**Records from a dataset**
|---|

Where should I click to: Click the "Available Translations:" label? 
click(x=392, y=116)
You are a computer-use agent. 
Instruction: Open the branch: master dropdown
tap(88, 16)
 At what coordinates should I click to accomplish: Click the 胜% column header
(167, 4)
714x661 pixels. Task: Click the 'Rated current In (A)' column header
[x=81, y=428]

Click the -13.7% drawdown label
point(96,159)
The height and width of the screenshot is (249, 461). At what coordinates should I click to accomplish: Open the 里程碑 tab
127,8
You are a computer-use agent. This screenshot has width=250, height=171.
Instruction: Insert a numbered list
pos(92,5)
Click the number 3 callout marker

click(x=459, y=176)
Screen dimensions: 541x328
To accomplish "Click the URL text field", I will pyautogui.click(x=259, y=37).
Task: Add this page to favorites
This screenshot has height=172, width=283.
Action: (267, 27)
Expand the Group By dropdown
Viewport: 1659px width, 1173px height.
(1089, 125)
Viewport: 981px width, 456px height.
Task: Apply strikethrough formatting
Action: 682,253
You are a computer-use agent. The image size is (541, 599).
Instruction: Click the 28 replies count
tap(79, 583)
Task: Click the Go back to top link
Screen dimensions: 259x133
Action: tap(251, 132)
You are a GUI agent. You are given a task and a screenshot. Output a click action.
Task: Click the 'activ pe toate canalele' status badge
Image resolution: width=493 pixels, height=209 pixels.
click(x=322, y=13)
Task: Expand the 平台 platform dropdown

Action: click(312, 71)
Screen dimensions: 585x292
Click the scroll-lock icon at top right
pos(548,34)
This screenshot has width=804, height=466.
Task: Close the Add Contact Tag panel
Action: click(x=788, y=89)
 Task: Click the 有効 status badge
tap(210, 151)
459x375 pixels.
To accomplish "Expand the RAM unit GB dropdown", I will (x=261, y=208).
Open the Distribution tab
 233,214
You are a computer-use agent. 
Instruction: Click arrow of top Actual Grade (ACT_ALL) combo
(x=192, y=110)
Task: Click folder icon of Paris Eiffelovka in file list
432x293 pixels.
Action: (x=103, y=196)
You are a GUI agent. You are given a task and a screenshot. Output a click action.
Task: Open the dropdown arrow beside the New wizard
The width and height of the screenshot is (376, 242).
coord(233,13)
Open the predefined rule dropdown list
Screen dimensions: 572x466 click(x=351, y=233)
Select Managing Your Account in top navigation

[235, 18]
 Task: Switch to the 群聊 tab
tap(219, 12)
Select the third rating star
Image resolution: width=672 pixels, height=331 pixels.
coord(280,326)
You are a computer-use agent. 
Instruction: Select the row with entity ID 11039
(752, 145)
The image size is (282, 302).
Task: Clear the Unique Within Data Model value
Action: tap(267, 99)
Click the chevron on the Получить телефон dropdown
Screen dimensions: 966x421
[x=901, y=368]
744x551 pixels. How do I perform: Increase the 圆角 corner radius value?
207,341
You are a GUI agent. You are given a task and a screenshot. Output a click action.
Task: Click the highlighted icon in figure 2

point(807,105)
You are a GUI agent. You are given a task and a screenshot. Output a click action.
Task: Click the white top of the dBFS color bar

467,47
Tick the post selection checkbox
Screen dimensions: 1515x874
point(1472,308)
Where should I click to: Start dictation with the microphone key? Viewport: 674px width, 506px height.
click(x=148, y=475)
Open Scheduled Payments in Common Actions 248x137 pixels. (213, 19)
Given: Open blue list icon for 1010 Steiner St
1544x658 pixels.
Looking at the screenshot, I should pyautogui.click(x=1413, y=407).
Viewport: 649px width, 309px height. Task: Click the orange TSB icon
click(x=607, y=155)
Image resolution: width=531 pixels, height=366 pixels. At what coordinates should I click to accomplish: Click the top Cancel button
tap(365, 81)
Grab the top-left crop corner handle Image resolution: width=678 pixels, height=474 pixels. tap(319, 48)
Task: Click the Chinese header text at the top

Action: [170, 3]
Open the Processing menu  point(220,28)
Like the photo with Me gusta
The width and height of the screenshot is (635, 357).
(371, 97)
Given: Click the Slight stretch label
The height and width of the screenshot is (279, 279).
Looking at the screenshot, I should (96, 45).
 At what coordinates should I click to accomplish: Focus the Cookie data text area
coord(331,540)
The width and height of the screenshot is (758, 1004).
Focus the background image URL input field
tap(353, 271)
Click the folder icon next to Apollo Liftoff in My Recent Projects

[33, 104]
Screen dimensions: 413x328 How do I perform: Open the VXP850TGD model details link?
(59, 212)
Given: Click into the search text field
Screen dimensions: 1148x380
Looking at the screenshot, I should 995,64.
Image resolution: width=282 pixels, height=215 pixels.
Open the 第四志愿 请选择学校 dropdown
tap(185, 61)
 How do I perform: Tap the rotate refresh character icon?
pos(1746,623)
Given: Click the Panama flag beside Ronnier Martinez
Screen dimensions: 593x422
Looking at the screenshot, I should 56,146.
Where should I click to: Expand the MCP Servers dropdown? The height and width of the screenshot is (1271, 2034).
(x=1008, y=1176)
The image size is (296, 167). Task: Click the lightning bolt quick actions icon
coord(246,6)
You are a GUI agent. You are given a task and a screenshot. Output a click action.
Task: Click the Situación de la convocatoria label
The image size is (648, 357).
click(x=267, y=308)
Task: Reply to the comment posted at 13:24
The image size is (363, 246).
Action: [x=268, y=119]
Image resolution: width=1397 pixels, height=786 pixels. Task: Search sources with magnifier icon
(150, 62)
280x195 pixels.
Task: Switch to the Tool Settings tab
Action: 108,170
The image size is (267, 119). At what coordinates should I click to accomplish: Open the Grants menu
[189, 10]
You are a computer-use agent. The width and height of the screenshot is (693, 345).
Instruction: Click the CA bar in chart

|---|

**Task instructions**
Repeat exactly the lines above, starting with the first line of the records and finishing with the line holding "You are a computer-use agent. This". Add no other line.

**Output of the task**
Where should I click to: Click the "Available Translations:" label? 
click(x=392, y=116)
You are a computer-use agent. 
Instruction: Open the branch: master dropdown
tap(88, 16)
 At what coordinates should I click to accomplish: Click the 胜% column header
(167, 4)
714x661 pixels. Task: Click the 'Rated current In (A)' column header
[x=81, y=428]

Click the -13.7% drawdown label
point(96,159)
The height and width of the screenshot is (249, 461). At what coordinates should I click to accomplish: Open the 里程碑 tab
127,8
You are a computer-use agent. This screenshot has width=250, height=171.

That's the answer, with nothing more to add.